I asked Dr. Urba how long do patients usually go before the tumors start growing back?  He said, they don't know.  Usually, they don't go away. Of those that do there are not enough to draw any conclusions.  Those that have had them come back have been months but there are so few.  The drug is new; those who's tumors shrink to nothing is rare and the idea of stopping and then restarting is even newer, so we are on the very cutting edge of treatment and don't have a clue.

The side effects are slowly going away.  My hair is still very curly (kinky/frizzy) but actually lays down, a bit.  The joint pains are gradually going away and the skin growths are slowing down.  I am gaining weight again and food tastes great.  I am still on the nutritious diet and will be forever:-)  I actually quite like it now.

We will be on the company cruise in April and so look forward to being with our Precoa friends again.

It is all of your love, faith and prayers and the blessings of heaven that have extended my life.  Now every day is a bonus day, a day for loving, learning, sharing and serving and always another day of gratitude!!

Love forever,
Mark

Decisions, Decisions! - by Ane (& Mark)

The problem with going to the Oncologist is that it all becomes real again.  Mark is doing so well, it seems like the cancer is gone; we dogged that bullet and away we go with life.  But our Doc brings us back to reality and we have to make life or death decisions or ones that could have that kind of impact.

Yesterday was our 6 week check up with Dr. Urba.  Since Mark is doing so incredibly well the doctor doesn’t think that we need to hurry to start the Yervoy.  We might as well enjoy our time of Mark feeling so good! 

The protocol for Yervoy (ipilimumab) is a 90 minute outpatient intravenous injection every 3 weeks with a total of 4 injections.  We had thought that he would start the Yervoy in a few weeks, taking one or two doses before our company trip the end of April and the rest after, but we learned yesterday that the side effects can be very serious. We need to be close to good medical facilities during the duration of the treatment. 
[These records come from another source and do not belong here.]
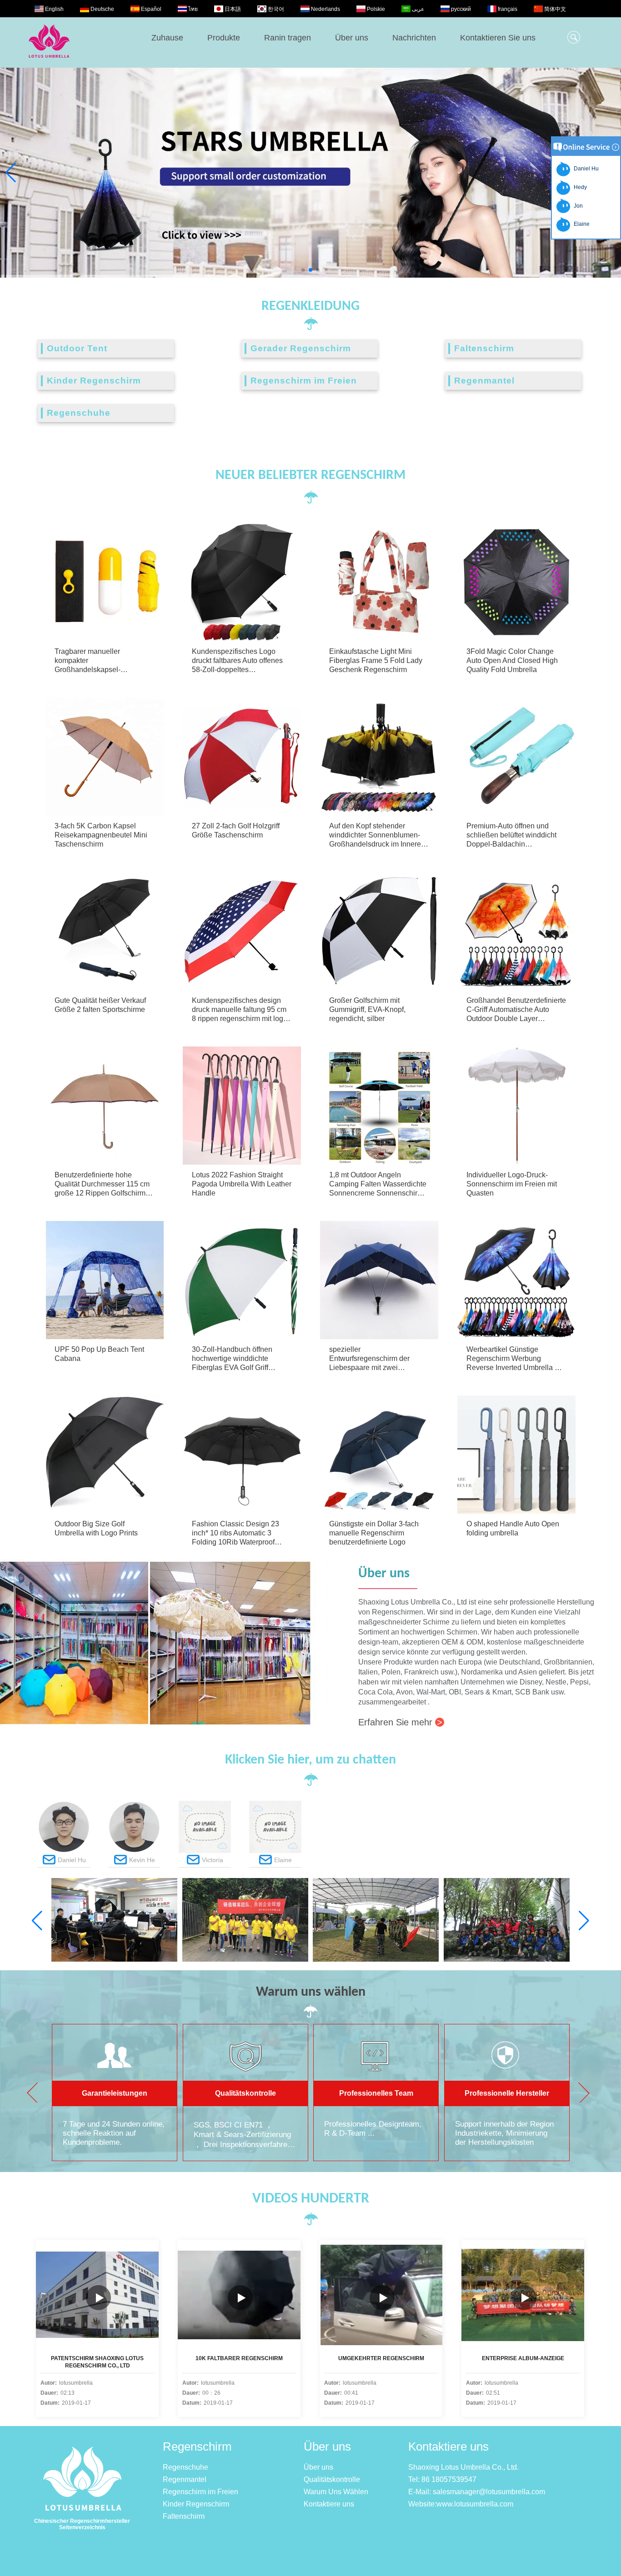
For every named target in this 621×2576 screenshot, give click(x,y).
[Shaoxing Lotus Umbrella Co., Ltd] (49, 63)
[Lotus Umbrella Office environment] (114, 1960)
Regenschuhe (78, 413)
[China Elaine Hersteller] (275, 1851)
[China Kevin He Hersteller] (134, 1851)
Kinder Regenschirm (94, 380)
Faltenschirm (484, 348)
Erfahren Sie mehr (400, 1722)
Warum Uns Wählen (336, 2492)
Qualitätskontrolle (332, 2479)
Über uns (351, 37)
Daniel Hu (585, 168)
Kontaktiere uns (329, 2504)
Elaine (580, 224)
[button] (303, 270)
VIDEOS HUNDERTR (310, 2199)
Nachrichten (414, 37)
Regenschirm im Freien (303, 380)
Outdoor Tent (77, 348)
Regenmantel (484, 380)
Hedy (579, 187)
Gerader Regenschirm (300, 348)
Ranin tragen (287, 37)
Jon (577, 206)
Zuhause (167, 37)
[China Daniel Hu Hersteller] (64, 1851)
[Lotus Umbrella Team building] (376, 1960)
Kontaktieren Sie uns (498, 37)
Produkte (223, 37)
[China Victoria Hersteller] (205, 1851)
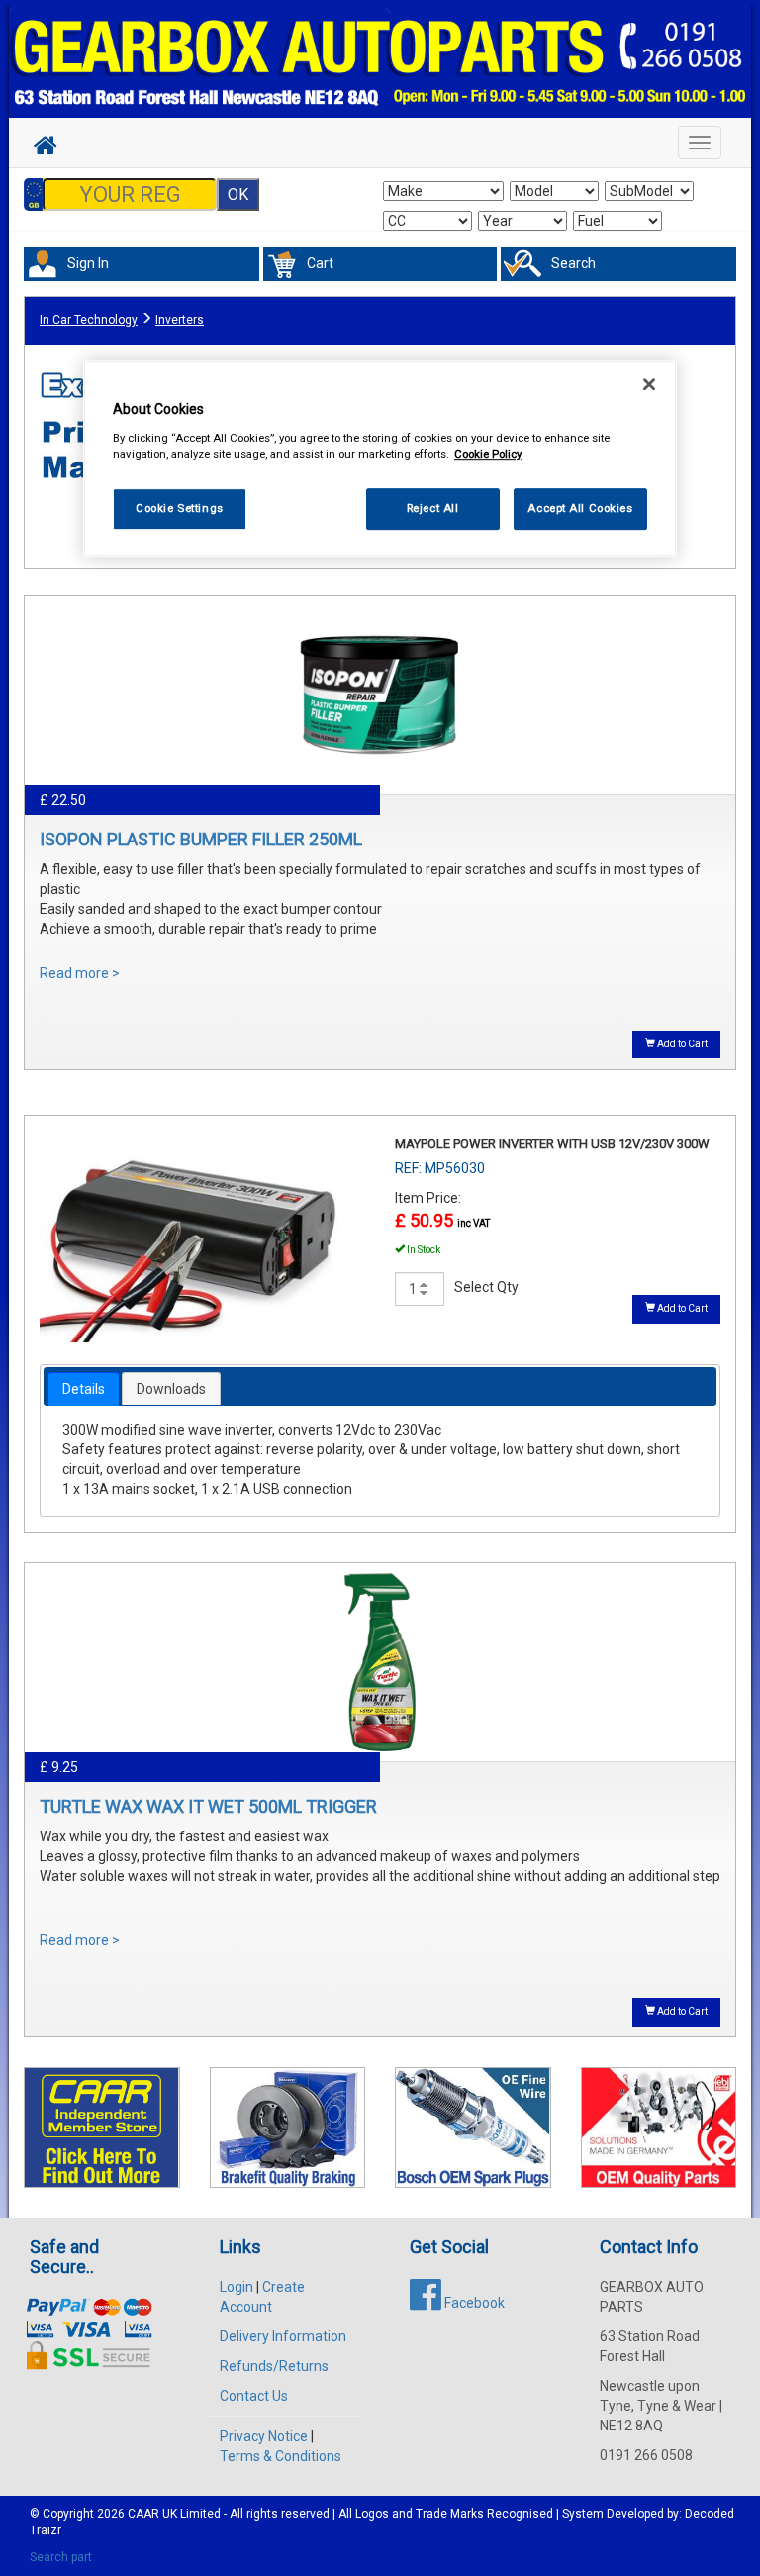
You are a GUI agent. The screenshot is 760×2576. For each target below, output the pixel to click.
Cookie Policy (488, 454)
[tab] (84, 1389)
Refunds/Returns (274, 2366)
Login (236, 2287)
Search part (61, 2557)
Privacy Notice (264, 2436)
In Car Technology (89, 320)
We had lots of questions, i.e. “Does the drug work if there are no tumors? Is it better to wait until they start to grow?”  Dr. Urba told us that there are NO answers to these questions.  This is the ART of medicine because we are on the cutting edge.  There is no real science yet until more research is done - which is in progress.  He did indicate that side effects tend to be worse with less tumor activity which gives us another reason to postpone starting the drug.  Also, if there is some tumor activity it is possible to determine if the drug is working.  

Of course, we are anxious to know if any tumors are growing so Dr. Urba ordered a chest X-ray.  It’s the least invasive.  PET and CT scans cannot be done so often.  Mark can get the X-ray whenever we are ready.  Since it’s only been 5 weeks since the PET scan we feel inclined to wait at least a few weeks before we expose him to more radiation.  Also, we want to move it closer to the trip.  If tumors show up we will decide whether to start the drug right away or wait until right after the trip. It depends on their size and rate of growth.  If there are no tumors we will rejoice once again! 
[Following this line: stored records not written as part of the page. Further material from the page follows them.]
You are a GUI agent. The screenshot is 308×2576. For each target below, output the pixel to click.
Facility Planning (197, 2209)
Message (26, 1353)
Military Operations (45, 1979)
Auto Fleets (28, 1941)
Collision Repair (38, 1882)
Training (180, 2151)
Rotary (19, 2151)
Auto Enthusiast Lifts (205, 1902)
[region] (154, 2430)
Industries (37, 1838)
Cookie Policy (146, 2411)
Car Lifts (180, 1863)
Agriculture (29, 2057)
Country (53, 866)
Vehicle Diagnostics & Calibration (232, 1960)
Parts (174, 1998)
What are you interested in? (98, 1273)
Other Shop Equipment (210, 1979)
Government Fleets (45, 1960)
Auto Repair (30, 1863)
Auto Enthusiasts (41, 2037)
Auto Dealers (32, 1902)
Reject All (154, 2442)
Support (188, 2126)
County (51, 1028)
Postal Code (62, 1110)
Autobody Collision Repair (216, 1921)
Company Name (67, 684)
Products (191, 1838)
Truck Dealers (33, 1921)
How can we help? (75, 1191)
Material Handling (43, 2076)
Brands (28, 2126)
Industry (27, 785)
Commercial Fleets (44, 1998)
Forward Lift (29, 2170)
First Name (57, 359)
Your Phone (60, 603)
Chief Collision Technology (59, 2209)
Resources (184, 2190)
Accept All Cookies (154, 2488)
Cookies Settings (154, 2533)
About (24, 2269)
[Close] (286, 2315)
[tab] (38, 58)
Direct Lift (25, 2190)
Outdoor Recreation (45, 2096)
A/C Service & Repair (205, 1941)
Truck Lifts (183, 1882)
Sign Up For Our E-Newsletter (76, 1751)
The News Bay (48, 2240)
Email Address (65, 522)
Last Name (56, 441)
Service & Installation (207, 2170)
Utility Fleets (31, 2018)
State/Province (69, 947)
So for now we are doing nothing medically, but we can enjoy every minute we have together, and we are doing just that!

The One-Year Mark - by Ane

One year ago yesterday Mark had the first x-ray of his chest followed by a CT scan along with a call from the doctor that he needed a needle biopsy as soon as possible.  
 

One year ago today we came to understand that these tumors were most likely metastatic melanoma.  The reality of the seriousness of his condition became more evident.  During the next ten days the diagnosis became increasingly bleak as we learned of tumors not only in his lungs, but also in his liver, heart, and other areas of his body.  
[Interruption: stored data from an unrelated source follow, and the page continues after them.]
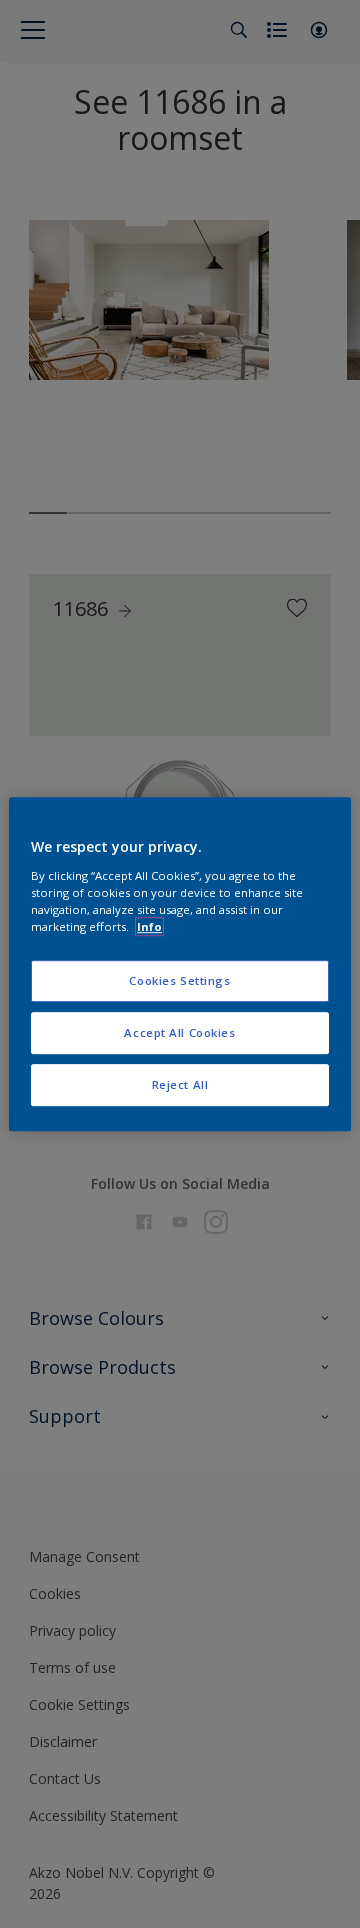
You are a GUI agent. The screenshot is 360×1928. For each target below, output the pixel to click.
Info (149, 926)
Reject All (180, 1084)
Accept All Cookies (179, 1032)
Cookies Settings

Yesterday Mark spoke in Stake Conference looking very healthy – less of him and less hair, but feeling great!  The closing song was “How Firm a Foundation” - our favorite, especially the 3^rd verse:

"Fear not, I am will thee; oh, be not dismayed,
For I am thy God and will still give thee aid.
I'll strengthen thee, help thee, and cause thee to stand,
Upheld by my righteous, omnipotent hand."

Tears flowed freely of gratitude, as well as hope for healing.  

Today we are sitting in a nice room on the coast watching the waves and enjoying a quiet day together.  I’ve reread the events of one year ago.  Did it all really happen?   Mark seems so healthy right now.  How blessed we are - he is here!!!  Miracles have happened.  Our hearts are brimming with gratitude for so many who have offered prayers in his behalf and who have been so supportive!  We have felt Father’s loving arms around us. There is no doubt that He hears and answers prayers.  This time the answer was what we wanted.  The extension was granted.  Last year we were able to enjoy two wonderful family vacations – one with just our children and another with children and grandchildren.  Mark and I went to Israel – a dream come true.  Rachel got married and she and her father shared that special father/daughter dance.  So many sweet experiences!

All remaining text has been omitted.